**EXCERPTED TEXT:**
What is semantic relation extraction?

In (NLP) (Natural Language Processing), semantic relation extraction or simply relation extraction is the task of extracting semantic relationships from a given piece of text. Extracted relationships usually occur between two or more entities of a certain type (e.g. person, country, region, music instrument, etc.) and fall into a number of semantic categories (e.g. has nationality, plays, located in, etc.)

_images/one.png

In this example of sentence, we can understand that the text entity “John Doe” is related to the text entity “Paris” by the semantic relation of category: “LIVES IN”.

Efficient encoding of semantic relations

In binary relations, i.e when the studied relations can always be assumed to happen between a group (pair) of - exactly two - entities of the studied piece of text, information about that relation can be easily encoded using a quadruplet: (head_entity, tail_entity, relation_type, relation_direction).

  • head_entity: the entity that is the head of the pair’s relation, chsoen to be the one that appears on the left side of the sentence.

  • tail_entity: the entity that is the tail of the pair’s relation, i.e the entity which appears on the right side of the sentence.

  • relation_type: the type of the relation occurring between the (group) two entities.

  • relation_direction: the direction of the relation, whether it’s read from “left to right” (from head to tail), or inversely from “right to left” (from tail to head).

Please do not confuse the concept of binary relation introduced here, and that fixes the number of entities per related group to two and in which case the group is simply refered to as pair, with the number of tokens forming a group entity. In fact, entities must always be seen as spans of tokens, with one or potentially more contiguous tokens defining the entity, and that makes sense; to cover all possible natural forms of entities, often being multi-tokens like the entity “John Doe” in the examples below.

In the text “John Doe is a person who lives in Paris”: The tuple (head_entity=”John Doe”, tail_entiy=”Paris”, relation_type=”lives-in”, relation_direction=”left-to-right”) is an example of such an encoding for the semantic relation of type “lives-in”, happening between the head_entity “John Doe”, because it appears on left side of the sentence, and the tail_entity “Paris”, because it appears on the right side of the sentence. It’s directed from head to tail, meaning: “head_entity” — “lives-in” —> “tail_entity”, or in other words: “John Doe lives in Paris”.

Now consider the following: “Paris is the city where John Doe settles”: Note that the relation direction is inversed, to illustrate the meaning of relation_direction attribute in the suggested enconding and clarify what head_entity and tail_entity attributes are used for. The tuple (head_entity=”Paris”, tail_entity=”John Doe”, relation_type=”lives-in”, relation_direction=”right-to-left”) can again be taken as an encoding for the semantic relation “lives-in”, happening between the head_entity “Paris”, because it appears on left side of the sentence, and the tail_entity “John Doe”, because it appears on the right side of the sentence. Again, it’s directed, but from tail to head, meaning: “tail_entity” – “lives-in” –> “head_entity”, or in other words: “John Doe lives in Paris”.

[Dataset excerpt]

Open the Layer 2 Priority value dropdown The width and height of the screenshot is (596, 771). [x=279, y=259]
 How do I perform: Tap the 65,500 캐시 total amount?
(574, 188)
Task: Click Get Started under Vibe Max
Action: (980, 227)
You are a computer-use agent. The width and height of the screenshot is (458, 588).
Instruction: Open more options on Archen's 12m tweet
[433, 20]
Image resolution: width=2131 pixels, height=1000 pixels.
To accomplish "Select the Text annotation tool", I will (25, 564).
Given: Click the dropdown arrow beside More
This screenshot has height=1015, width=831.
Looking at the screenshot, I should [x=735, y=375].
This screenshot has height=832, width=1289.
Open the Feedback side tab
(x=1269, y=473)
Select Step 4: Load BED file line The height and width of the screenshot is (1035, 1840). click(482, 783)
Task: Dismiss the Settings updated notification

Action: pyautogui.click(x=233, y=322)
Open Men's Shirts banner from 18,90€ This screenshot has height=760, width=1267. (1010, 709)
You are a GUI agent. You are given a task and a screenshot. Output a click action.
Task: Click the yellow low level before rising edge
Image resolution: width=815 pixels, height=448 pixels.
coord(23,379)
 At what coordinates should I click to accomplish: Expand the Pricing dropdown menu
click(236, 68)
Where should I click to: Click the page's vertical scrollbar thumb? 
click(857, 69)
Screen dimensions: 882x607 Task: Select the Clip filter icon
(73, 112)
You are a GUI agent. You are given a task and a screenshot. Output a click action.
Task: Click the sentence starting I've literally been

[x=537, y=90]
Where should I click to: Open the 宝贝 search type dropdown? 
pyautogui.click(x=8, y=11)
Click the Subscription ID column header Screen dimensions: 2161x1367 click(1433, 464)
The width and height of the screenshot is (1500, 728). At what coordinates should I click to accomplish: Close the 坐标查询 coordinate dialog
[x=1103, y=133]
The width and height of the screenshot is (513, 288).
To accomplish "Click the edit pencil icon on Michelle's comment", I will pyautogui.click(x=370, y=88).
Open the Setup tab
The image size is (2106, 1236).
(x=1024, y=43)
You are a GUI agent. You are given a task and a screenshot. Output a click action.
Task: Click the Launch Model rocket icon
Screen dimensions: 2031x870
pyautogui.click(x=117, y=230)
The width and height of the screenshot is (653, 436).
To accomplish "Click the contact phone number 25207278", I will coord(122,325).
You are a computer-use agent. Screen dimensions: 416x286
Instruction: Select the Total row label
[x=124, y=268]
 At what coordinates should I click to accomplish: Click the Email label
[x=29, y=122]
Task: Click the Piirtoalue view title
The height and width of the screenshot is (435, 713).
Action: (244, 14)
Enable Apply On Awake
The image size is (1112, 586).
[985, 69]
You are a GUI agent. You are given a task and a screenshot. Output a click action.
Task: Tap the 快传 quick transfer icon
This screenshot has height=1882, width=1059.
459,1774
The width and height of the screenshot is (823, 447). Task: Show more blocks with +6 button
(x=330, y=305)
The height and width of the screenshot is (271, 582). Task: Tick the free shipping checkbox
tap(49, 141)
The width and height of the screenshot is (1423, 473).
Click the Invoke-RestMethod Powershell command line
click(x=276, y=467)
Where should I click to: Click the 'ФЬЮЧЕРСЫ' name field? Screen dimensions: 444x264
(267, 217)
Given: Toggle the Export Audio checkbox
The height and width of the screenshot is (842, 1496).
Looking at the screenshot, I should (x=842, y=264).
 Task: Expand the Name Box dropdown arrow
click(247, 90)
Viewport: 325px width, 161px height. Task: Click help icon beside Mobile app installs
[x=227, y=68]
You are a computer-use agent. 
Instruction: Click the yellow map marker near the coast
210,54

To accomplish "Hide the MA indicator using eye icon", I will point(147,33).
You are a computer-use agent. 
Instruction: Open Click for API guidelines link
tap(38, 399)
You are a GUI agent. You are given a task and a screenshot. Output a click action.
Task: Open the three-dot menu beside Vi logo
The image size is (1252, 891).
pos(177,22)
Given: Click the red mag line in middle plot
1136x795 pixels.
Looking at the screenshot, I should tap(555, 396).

**GIVEN REQUEST A:**
Copy the lines of the listing unchanged, starting at the line that contains "The width and height of the screenshot is (653, 436)." and ending with the last line of the listing.
**GIVEN REQUEST B:**
Carry on the text about semantic relation extraction from its last sentence.

**RESULT A:**
The width and height of the screenshot is (653, 436).
To accomplish "Click the contact phone number 25207278", I will coord(122,325).
You are a computer-use agent. Screen dimensions: 416x286
Instruction: Select the Total row label
[x=124, y=268]
 At what coordinates should I click to accomplish: Click the Email label
[x=29, y=122]
Task: Click the Piirtoalue view title
The height and width of the screenshot is (435, 713).
Action: (244, 14)
Enable Apply On Awake
The image size is (1112, 586).
[985, 69]
You are a GUI agent. You are given a task and a screenshot. Output a click action.
Task: Tap the 快传 quick transfer icon
This screenshot has height=1882, width=1059.
459,1774
The width and height of the screenshot is (823, 447). Task: Show more blocks with +6 button
(x=330, y=305)
The height and width of the screenshot is (271, 582). Task: Tick the free shipping checkbox
tap(49, 141)
The width and height of the screenshot is (1423, 473).
Click the Invoke-RestMethod Powershell command line
click(x=276, y=467)
Where should I click to: Click the 'ФЬЮЧЕРСЫ' name field? Screen dimensions: 444x264
(267, 217)
Given: Toggle the Export Audio checkbox
The height and width of the screenshot is (842, 1496).
Looking at the screenshot, I should (x=842, y=264).
 Task: Expand the Name Box dropdown arrow
click(247, 90)
Viewport: 325px width, 161px height. Task: Click help icon beside Mobile app installs
[x=227, y=68]
You are a computer-use agent. 
Instruction: Click the yellow map marker near the coast
210,54

To accomplish "Hide the MA indicator using eye icon", I will point(147,33).
You are a computer-use agent. 
Instruction: Open Click for API guidelines link
tap(38, 399)
You are a GUI agent. You are given a task and a screenshot. Output a click action.
Task: Open the three-dot menu beside Vi logo
The image size is (1252, 891).
pos(177,22)
Given: Click the red mag line in middle plot
1136x795 pixels.
Looking at the screenshot, I should tap(555, 396).

**RESULT B:**
_images/two.png

In this figure we illustrate the ‘shallow’ annotation scheme of semantic relations, and how that could be used to encode the relationship between the entities “Paris” and “John Doe” in both text examples.

Please note that this type of annotation is simple and straightforward to establish, and it assumes no theoritical or grammatical knowledge about the text and the studied relations. Instead, it is a light and superficial way of encoding information about occuring relations, consequently enabling faster creation of custom learning corpora. Superficial here means that annotations focus on the linguistic forms (forms of the tokens of the text and how they’re written) implied in relations rather than building representations of those on top of sophisticated grammar-based rules.

Simplifying the relation extraction problem

A common approach to solving the semantic relation extraction problem is to divide it into a set of partial problems, each of which should be easily addressed by a separate module. The figure below illustrates the global workflow of such modular approach for the semantic relation extraction problem, which is based on the following three sub-modules:

Entities tagging: A first module outputs a discriminative tag for each single token of the input sentence, to say whether it’s part of an interesting entity, or not, allowing to identify entities in the text that would potentially form related groups (pairs) in the sense of the studied relationship.

Forming candidate groups (pairs): A second module forms candidate groups (pairs) of entities from the output of the first module. For that, it must follow some heuristics, e.g the naive strategy of forming all distinct pairs of previously identified entities.

Relation extraction: A third module classifies previously formed candidate groups (pairs) into the relations types and/or directions of the studied relationship.

_images/three.png

Programming a conventional relation extraction system

According to the common approach presented above, a program that is able to extract semantic relations from text is a modular system that should be able to:

  • Tag interesting entities in the text, in the sense of the studied relations.

  • Form candidate groups (pairs) of those entities.

  • Classify the relations between the entities in the candidate groups (pairs).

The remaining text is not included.